_TASK_
From the entries below, transcribe exactly the lines between the line holding "Screen dimensions: 1530x472" and the line holding "Click the 'Phản hồi, góp ý' link", inclusive; skip all other lines.

_RECORDS FOR THIS EXERCISE_

######

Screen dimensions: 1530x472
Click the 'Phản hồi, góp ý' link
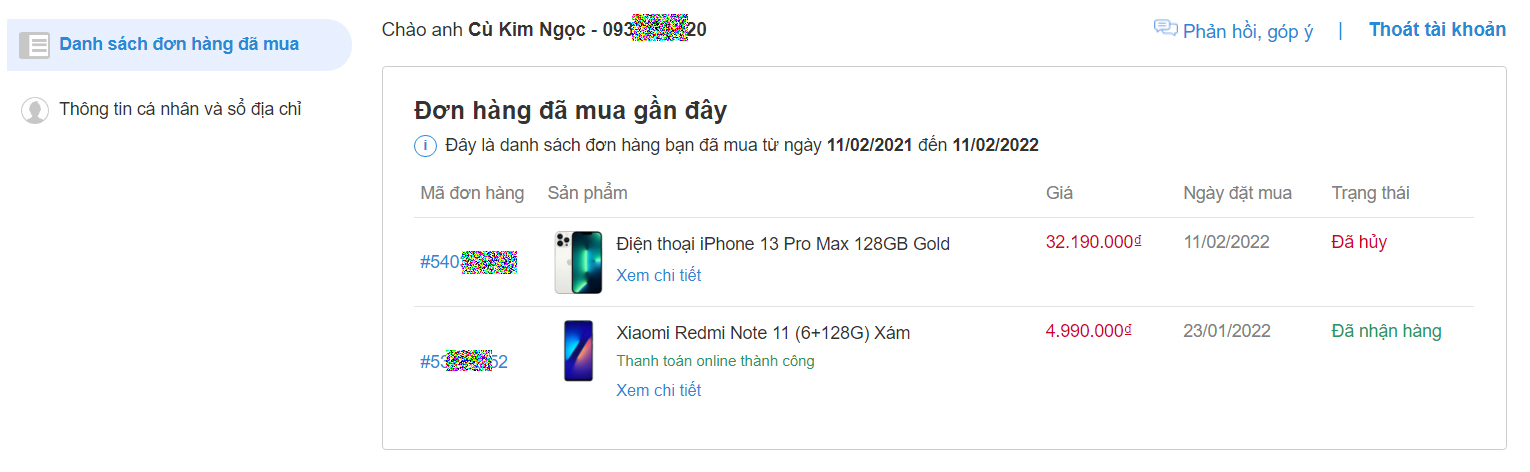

######

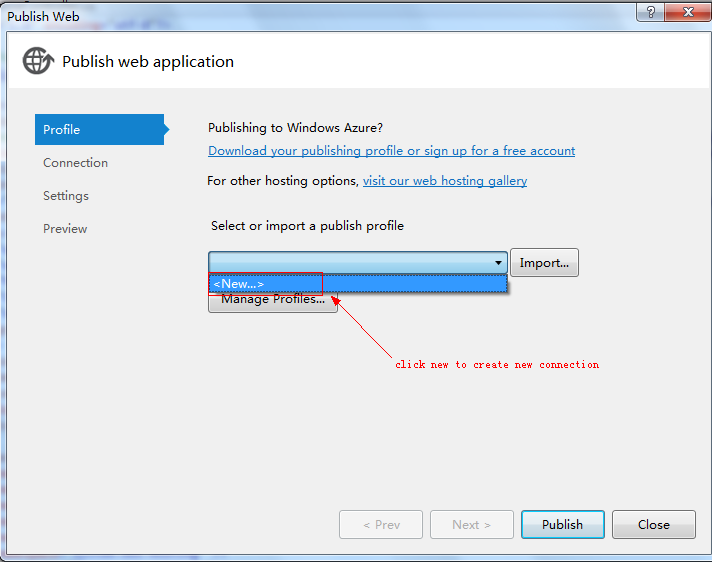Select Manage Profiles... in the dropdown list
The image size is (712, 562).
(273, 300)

######

_SOLUTION FOR THIS TASK_
Screen dimensions: 1530x472
Click the 'Phản hồi, góp ý' link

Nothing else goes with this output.